Words from a Former Atheist
    The following is from a former atheist who has been a Christian for the past 25 years.  This individual has contributed significantly to this web site.  I thought the reader might be interested in reading the following:
    As a child, I was dragged to church by my parents like most atheists have been (most adult atheists grew up in religious homes and became disillusioned because of hypocrisy or legalism seen in the church or home).  Even when I was physically in the church that didn't mean I was there willingly.  When I reached 12 years of age, my parents decided that I was old enough to decide for myself what role religion would play in my life.  I was outta there!  I was finally free to shake the notion of a god from my mind.  However, I was different from many atheists.
     Most atheists I've known are more interested in telling people what they do or do not believe- usually in a rude or condescending manner- than to maintain those relationships.  At that time, I had a fairly broad knowledge and was able to 'speak' the same language or jargon of someone whether they are into UFOs and crop circles or Christianity or psychology or folklore.  I believed that my personal beliefs were none of anybody elses business.  What I held was private and not for public consumption.  When asked what I believed, I often told the person that I believed what he/she wanted to hear.  I believed that there was really no such thing as Truth.  Rather the notion of truth was manufactured by the individual and society.  This reflected my idea that there was nothing above humanity.  However, after a while, it became artificial and mundane to have to 'create' new truths over and over again.  It is like the rat on the treadmill.  He runs and runs and runs only to become exhausted.  He then starts it all over again only to get back to this same feeling.  So, if this 'truth' is not grounded in anything beyond my finite and imperfect self, it is nothing more than an illusion.  Like a cute one-liner (such as Henny Youngman's "Take my wife...please")the first, second and third time you hear it, it might be funny or cute, but by the 500th time, it becomes quite annoying and irritating.  If there is nothing beyond myself, then to continue this facade is useless.  As I began to devote more and more of my readings to Humanist Existentialists, it became clearer that suicide is the only way out of this meaninglessness.  However I was in for another setback.  In my existentialist readings, I was informed that suicide was the 'coward's way out'- that we had to put up with our present despair.
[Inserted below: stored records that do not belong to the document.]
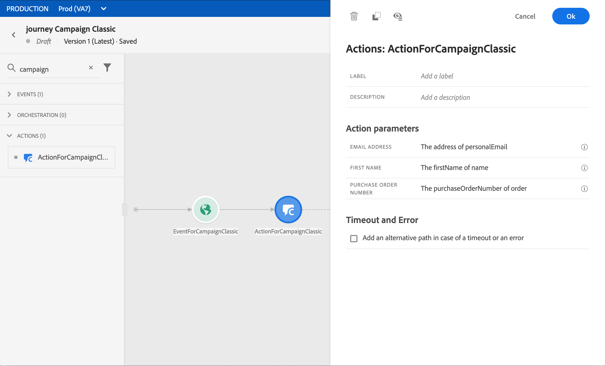Click the Ok button
605x366 pixels.
point(571,16)
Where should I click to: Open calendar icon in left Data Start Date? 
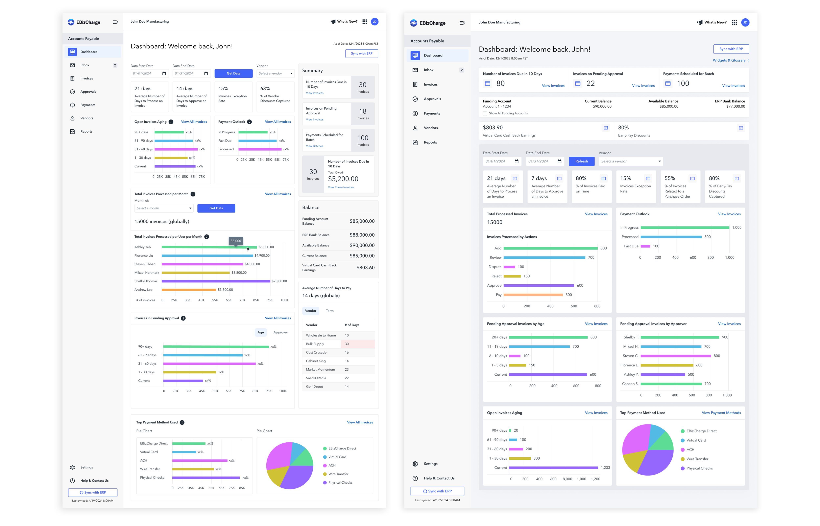[x=164, y=73]
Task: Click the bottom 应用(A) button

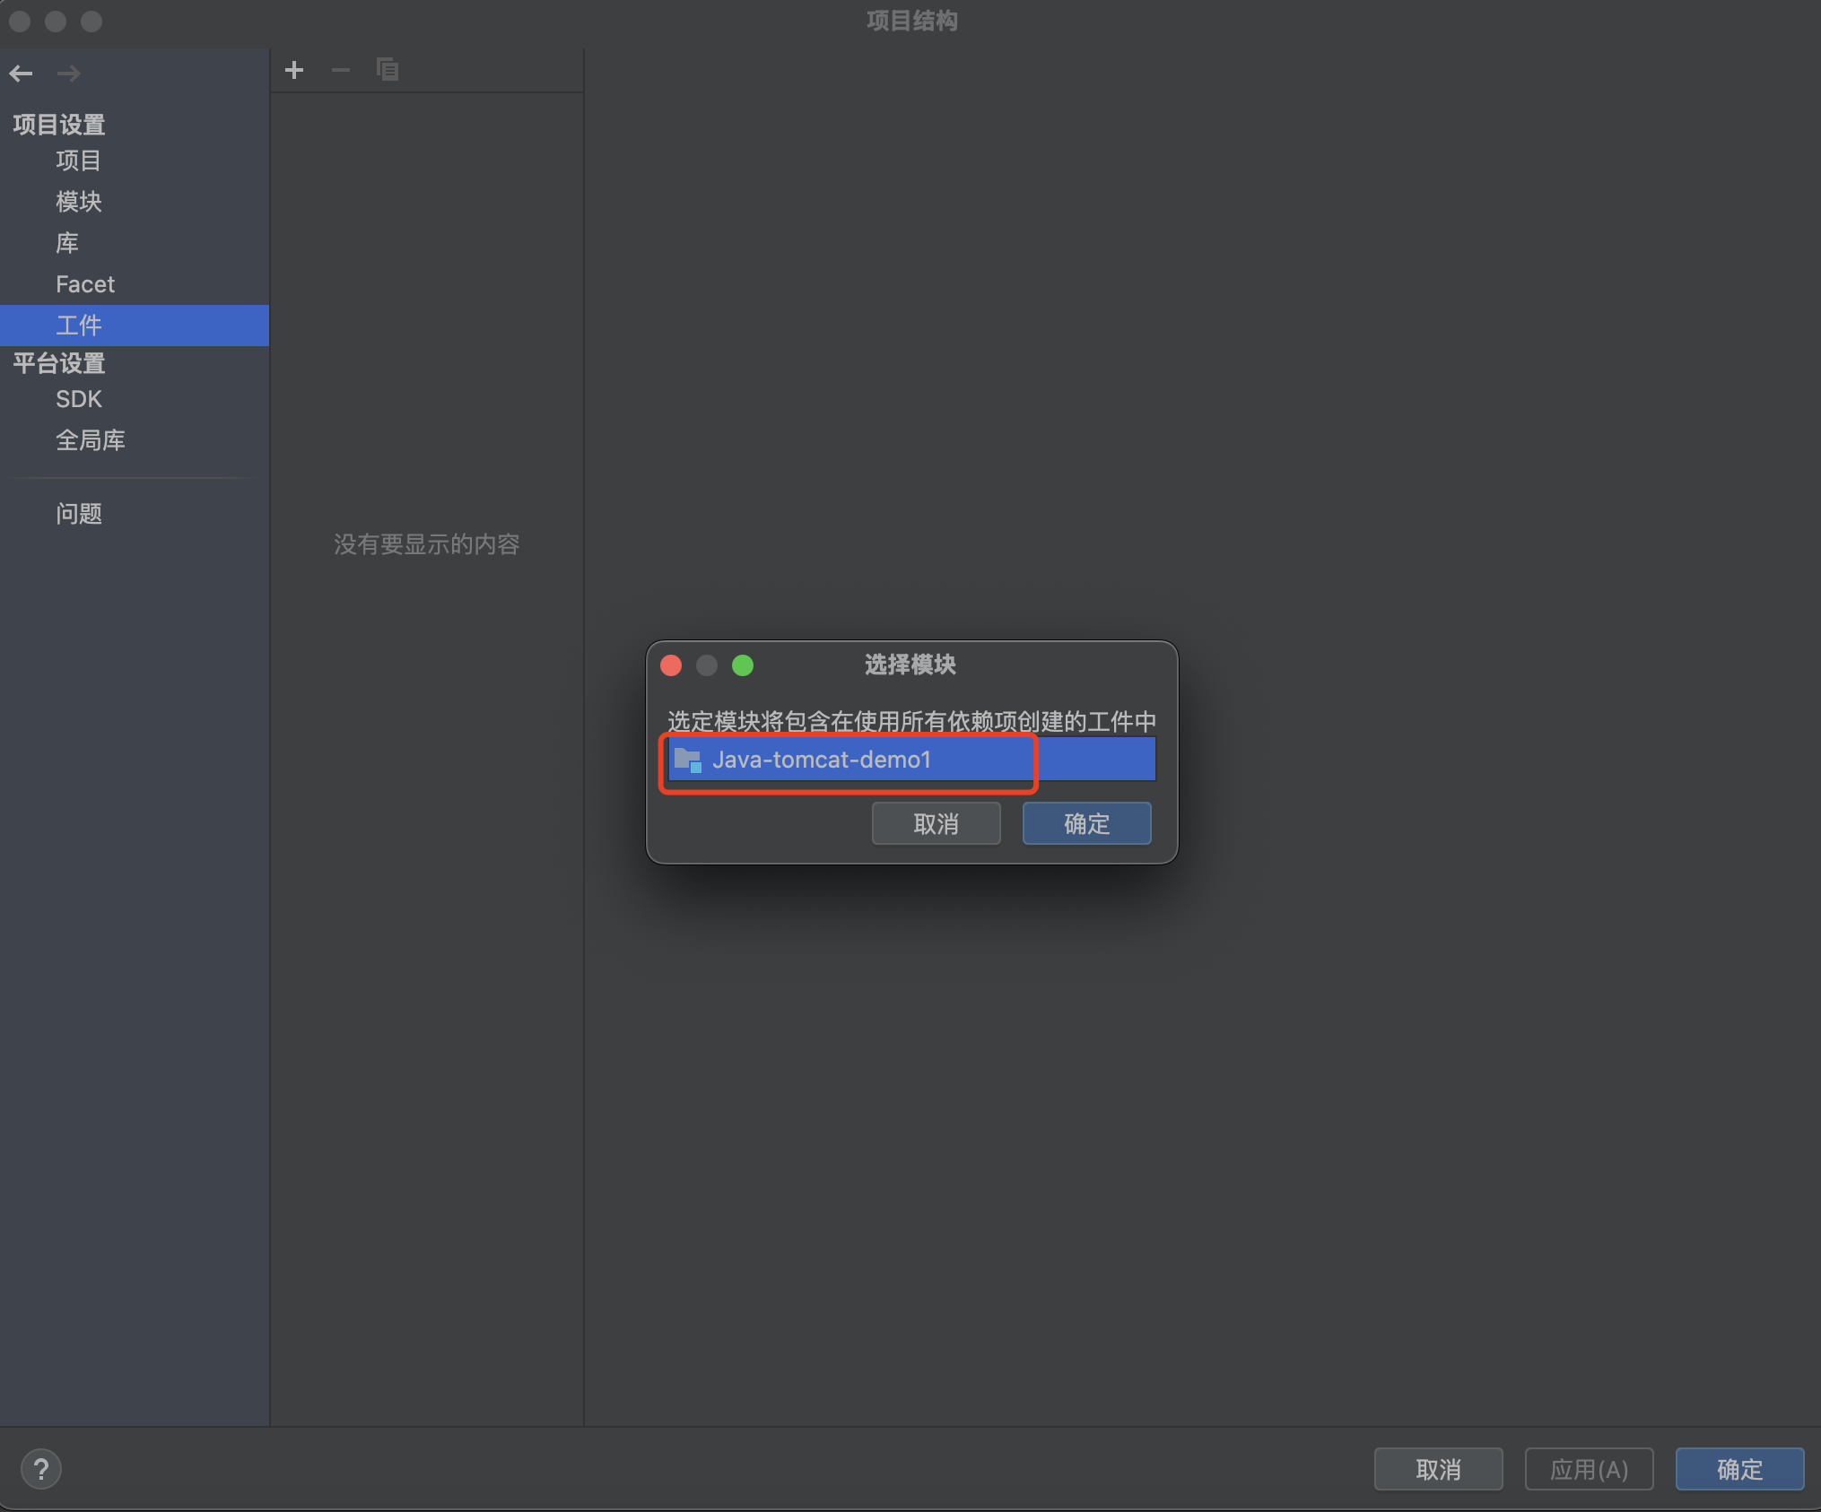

     At this time, I wanted a change and had decided to give Christianity another hearing.  I would allow one of their own to give the case for Christianity.  Wondering into a Christian bookstore, I found a book with the author pictured on the back cover which piqued my curiosity.  This grey-haired old man with a goattee was dressed in a Swiss hiker's outfit.  Well, sometimes it is the eccentric people who have something profound to bring to the table.  I was not disappointed.  After finishing
The God who Is There by Francis Schaeffer, I was like a thirsty person who had just discovered a waterhole.  Many Christians who I had asked about Schaeffer had never heard of him, but it was the so-called Jesus People who were familiar (some had learned from him personally) with him and suggested other authors such as C.S. Lewis, Dietrich Boenhoeffer and Saint Augustine.
     Though at that time I was not yet a Christian, I did believe that Christianity was a far more coherent and able system than what I had previously held.  I was a theist intelllectually.  It wasn't untill I picked up Dietrich Boenhoeffer's
The Cost of Discipleship that it slapped me in the face.  To be a follower of Christ was not just an iltellectual assent.  Boenhoeffer wrote that when Jesus said to take up our cross and follow Him, He was bidding us to come and die.  Die to past which I was still holding onto.  Die to the lifestyle to which I was still clinging.  Is it easy to be a Christian?  Not at all.  It is not something that can be humanly done, but God gives us the ability to do so.  It is as if we have become new persons in Him.  Also when we make that decision to follow Him, we become a deserter to the rank & file on the side of death to which we had previously shakled.  You have now become their enemy and they will not stop at anything necessary to drag you down.  But don't fear, you are now on the side of Life and all the powers in heaven are on your side.  Though Satan and his minions of death may hurl trials at you, and thwartyou at times, in the end, you win!  It took God Himself coming as a erson to die, taking upon Himself the sin of each person who would ask Him, and thus my eternal punishment was satisfied.  It was only through this death of Jesus, that you can live!  Are there ever times that we want to just 'give' it up?  Of course there are, but such thoughts are just as much flighting, superficial notions as are the majority of occasional ideas of suicide as a solution to our problems in life.  The book of James (New Testament) teaches us that the reason for the 'trials and temptations' are one of two sources and purposes: either God is using the seemingly unnecessary event(s) that we consider undesireable, to shape us into the desired likeness of what kind of person He had originally intended for us to be in the garden.  Secondly, it could be that God is allowing Satan to strike out at us (within God's pre-set perimeters) in order that his intended destruction or harm of us, can turn on him and develop the resolve and maturity in us to stand against future schemes that Satan may try to throw at us later.